A 1979 piece entitled 100 Roses, featured her denuding a century of flowers. She braided the stems into round arrangements placing the foliage and petals within. When observed in a curatorial context, the work maintained its impact – the leaves and petals now completely dried out yet astonishingly whole. “You can still smell the roses,” one observer marvels. “The pigmentation survives.”

A Practitioner of Secrecy

“My aim is to remain enigmatic, to conceal my process,” the artist shared in late-life discussions. Obscurity was her technique. At times, she showed inauthentic creations stashing authentic works out of sight. She destroyed certain drawings, keeping merely autographed copies. Even with showings at prestigious exhibitions and gaining recognition as a trailblazer, she granted virtually no press access and her art was predominantly unrecognized abroad. A present retrospective marks her first significant external showcase.
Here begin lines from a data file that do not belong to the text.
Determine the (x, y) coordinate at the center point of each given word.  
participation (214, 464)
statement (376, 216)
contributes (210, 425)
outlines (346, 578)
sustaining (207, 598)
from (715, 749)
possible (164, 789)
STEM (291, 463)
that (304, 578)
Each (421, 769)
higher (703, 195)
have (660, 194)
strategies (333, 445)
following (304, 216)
Responding to the Horrors of Conflict

The 1990s arrived, bringing the Yugoslav Wars. Hostilities impacted the capital directly. The artist answered with a group of mixed-media works. She glued journalistic imagery and type onto surfaces. She duplicated and expanded them. Subsequently, she overpainted all elements – rectangular forms reminiscent of scanning lines. {Geometric forms obscured the images beneath|Angular shapes hid the pictures below|

Christopher Johnson
Christopher Johnson

A seasoned gambling analyst with over a decade of experience in casino game reviews and responsible gaming advocacy.